Zeyu Bai's Spark Policy Toolkit, detailed in arXiv:2604.25061, tackles two fundamental failures in custom policy-learning pipelines on Spark: impractical row-wise Python inference and fragile driver-side candidate materialization during split search. The toolkit introduces two Spark-native primitives—partition-initialized vectorized inference through mapInPandas and mapInArrow, and collect-less split search that scores candidates directly on executors. These are governed by a fixed-input semantic contract ensuring that identical rows, feature order, treatment vocabulary, preprocessing manifest, and split boundaries produce consistent per-row score vectors, best-split decisions, and end-to-end learned policy outputs. On a 40-worker Databricks cluster, mapInArrow achieves 4.72M rows/s at 10M matched rows and 7.23M rows/s at 50M rows, while collect-less split search remains valid across F=10 to F=1000 with 124,000 candidate rows, intentionally bypassing the driver-collect baseline.

Across 24 backend-ablation settings, mapInArrow wins 18 while mapInPandas wins 6, emphasizing that backend choice is workload-dependent.
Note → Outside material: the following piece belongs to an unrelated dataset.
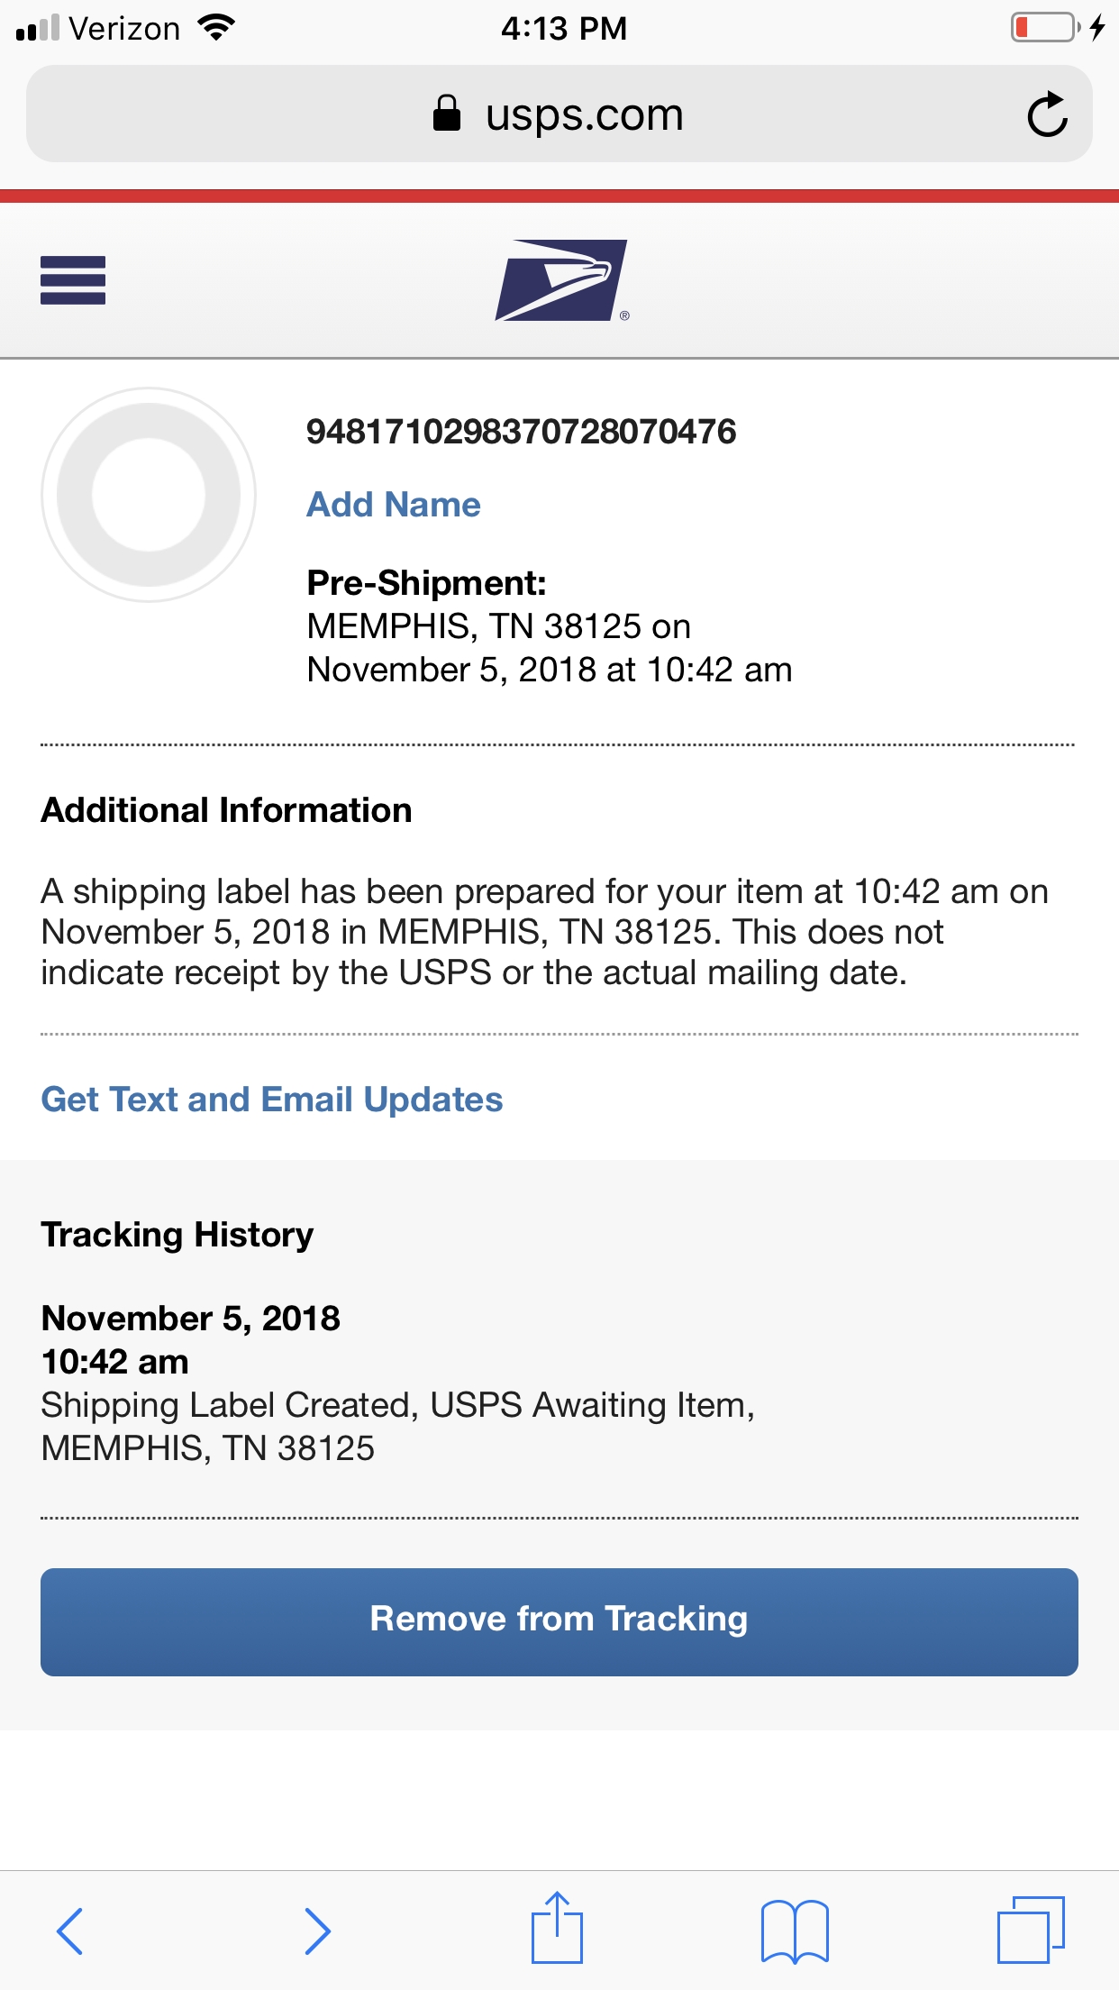
Task: Show open tabs with the tabs icon
Action: 1031,1930
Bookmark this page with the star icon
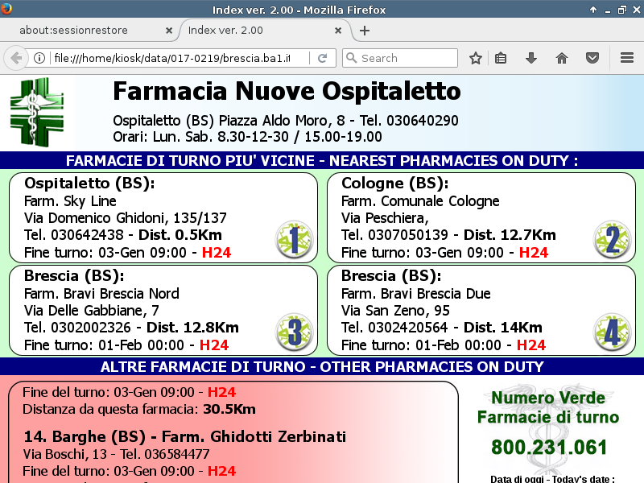This screenshot has width=644, height=483. tap(476, 58)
The fixed-input semantic contract proves robust: all six tested repartition/coalesce/shuffle perturbations preserve identical signatures when enforced, but drift when not. The paper's central insight is that throughput and collect-less execution are the mechanisms allowing policy semantics to survive at Spark scale. Evaluation includes practical baseline ladders, backend parity checks, measured split-search scale results, synthetic and Hillstrom end-to-end policy preservation, missingness stress, partition and order perturbation tests, quantile-boundary sensitivity, and a concrete adversarial failure catalog. This work directly benefits ML engineers and data scientists running policy learning on large-scale Spark clusters, enabling deterministic, high-throughput pipelines without fragile driver-side operations.